Toxic or Coachable?
There is a concept in Simon Sinek’s latest book, “The Infinite Game” that is slam-against-the-wall important.
It’s an XY graph. We haven’t had one of those in a few months.
Organizations must build a culture of trust and performance.
The horizontal line is a trust continuum.
The vertical line low performing to high performing.
Intuition tells us the obvious.
We don’t want people in the bottom left. We do want people in the top right. High trust, high-performance people. Simple?
The problem is that we find a lot of people in the other two quadrants, and this is where it’s not so intuitive in our performance-driven work cultures.
Most of the organizations I’ve ever worked with reward the people who fallen the top left and get rid of people in the bottom right. In other words:
We reward performance before we reward trust.
This is toxic.
A high performing/low trust person is poison to the culture of an organization. This is a person who plays fast and loose with the people around them because their end-game is to win at all costs. People are not important. Winning is important.
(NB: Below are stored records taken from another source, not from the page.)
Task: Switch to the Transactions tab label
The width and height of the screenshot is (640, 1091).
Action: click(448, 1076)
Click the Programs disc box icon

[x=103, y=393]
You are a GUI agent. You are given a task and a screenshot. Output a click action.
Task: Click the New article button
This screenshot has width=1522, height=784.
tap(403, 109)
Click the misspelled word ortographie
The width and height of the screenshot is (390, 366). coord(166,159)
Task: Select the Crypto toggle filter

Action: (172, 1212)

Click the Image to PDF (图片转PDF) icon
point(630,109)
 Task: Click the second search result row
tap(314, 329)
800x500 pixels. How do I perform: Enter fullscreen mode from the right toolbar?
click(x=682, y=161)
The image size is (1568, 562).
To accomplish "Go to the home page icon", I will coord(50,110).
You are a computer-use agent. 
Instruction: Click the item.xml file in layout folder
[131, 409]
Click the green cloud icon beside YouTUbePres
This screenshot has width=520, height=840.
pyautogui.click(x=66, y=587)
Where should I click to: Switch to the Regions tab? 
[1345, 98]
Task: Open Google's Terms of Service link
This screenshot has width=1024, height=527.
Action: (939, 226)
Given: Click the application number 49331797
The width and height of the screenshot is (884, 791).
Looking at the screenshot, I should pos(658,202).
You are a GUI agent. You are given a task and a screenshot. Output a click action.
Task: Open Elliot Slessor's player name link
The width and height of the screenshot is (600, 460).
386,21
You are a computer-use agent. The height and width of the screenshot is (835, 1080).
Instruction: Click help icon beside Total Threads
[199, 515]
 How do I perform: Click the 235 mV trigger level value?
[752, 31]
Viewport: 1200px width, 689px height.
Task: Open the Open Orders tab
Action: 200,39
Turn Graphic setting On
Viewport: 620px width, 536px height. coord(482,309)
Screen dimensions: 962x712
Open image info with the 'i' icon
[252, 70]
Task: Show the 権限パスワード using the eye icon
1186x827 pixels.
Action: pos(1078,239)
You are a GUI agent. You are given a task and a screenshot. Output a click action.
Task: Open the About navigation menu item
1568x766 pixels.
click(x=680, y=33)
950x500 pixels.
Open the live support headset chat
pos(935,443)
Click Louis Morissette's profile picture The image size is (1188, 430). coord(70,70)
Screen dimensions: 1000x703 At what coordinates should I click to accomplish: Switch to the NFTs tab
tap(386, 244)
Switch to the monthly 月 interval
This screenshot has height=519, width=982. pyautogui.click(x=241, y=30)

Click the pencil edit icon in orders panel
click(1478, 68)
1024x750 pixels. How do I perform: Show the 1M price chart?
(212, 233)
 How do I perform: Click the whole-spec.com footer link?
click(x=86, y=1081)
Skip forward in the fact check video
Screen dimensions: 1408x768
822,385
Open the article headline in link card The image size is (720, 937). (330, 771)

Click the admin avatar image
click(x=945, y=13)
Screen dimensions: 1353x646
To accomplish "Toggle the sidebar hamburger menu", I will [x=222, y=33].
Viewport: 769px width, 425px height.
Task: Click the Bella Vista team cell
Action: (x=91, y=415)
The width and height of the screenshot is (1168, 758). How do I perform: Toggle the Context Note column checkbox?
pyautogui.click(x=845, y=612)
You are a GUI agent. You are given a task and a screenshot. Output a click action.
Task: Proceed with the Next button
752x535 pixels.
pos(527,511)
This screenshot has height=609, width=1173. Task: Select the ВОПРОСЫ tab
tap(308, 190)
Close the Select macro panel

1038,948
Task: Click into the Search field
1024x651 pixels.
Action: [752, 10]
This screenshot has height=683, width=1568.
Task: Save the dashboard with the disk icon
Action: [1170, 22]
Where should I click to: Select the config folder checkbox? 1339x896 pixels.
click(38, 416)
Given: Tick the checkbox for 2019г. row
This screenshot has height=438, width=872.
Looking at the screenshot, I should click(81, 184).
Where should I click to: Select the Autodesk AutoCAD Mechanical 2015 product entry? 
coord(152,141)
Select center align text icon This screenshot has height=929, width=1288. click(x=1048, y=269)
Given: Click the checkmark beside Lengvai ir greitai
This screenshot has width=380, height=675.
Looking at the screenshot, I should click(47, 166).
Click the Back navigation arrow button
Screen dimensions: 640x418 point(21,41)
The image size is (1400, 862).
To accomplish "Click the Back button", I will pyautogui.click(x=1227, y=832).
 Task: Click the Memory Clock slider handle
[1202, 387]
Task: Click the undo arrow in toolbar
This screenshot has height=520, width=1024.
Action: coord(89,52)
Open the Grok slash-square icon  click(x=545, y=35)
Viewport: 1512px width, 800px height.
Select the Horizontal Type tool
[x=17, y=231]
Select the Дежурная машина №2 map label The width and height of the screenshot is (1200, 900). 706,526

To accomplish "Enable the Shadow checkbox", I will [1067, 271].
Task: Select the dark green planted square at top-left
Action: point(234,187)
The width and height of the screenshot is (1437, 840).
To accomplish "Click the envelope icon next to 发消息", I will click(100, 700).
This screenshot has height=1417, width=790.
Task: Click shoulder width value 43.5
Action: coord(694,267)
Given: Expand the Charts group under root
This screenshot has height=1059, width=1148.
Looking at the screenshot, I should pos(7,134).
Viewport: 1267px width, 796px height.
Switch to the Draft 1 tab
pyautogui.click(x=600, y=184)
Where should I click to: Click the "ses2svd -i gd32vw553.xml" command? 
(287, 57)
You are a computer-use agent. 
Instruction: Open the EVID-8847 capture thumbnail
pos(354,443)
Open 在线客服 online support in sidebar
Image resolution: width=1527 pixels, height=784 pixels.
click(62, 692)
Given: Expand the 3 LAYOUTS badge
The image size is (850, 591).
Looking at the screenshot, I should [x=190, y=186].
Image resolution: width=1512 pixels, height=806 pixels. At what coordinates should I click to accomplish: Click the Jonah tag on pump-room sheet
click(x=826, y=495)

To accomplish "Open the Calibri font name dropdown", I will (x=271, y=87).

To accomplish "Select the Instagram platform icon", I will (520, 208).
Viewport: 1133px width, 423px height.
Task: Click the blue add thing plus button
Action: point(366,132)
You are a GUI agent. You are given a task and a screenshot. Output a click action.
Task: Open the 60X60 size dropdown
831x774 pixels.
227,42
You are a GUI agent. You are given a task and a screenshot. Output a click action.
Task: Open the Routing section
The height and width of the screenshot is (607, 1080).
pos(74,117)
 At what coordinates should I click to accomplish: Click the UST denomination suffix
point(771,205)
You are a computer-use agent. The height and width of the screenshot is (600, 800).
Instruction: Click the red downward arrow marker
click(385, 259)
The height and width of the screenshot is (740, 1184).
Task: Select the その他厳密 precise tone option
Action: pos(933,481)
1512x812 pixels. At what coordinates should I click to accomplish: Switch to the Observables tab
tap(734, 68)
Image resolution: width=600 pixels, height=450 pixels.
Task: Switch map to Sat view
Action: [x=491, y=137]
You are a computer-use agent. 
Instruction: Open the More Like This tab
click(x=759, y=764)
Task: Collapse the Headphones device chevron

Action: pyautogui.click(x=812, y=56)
Often these are the people who get promoted. They’re high-performers. Why shouldn’t they?
But as they are promoted, trust levels in the organization erode. Organizational culture is in deep trouble.
Does this mean we should promote low-performing individuals? That doesn't make much sense either. We shouldn’t reward incompetence, should we?
It depends on their answer to this question:
Are you willing to be coached?
“The Infinite Game” by Simon Sinek has been rocking my world this week. This is recommended reading for everyone I know.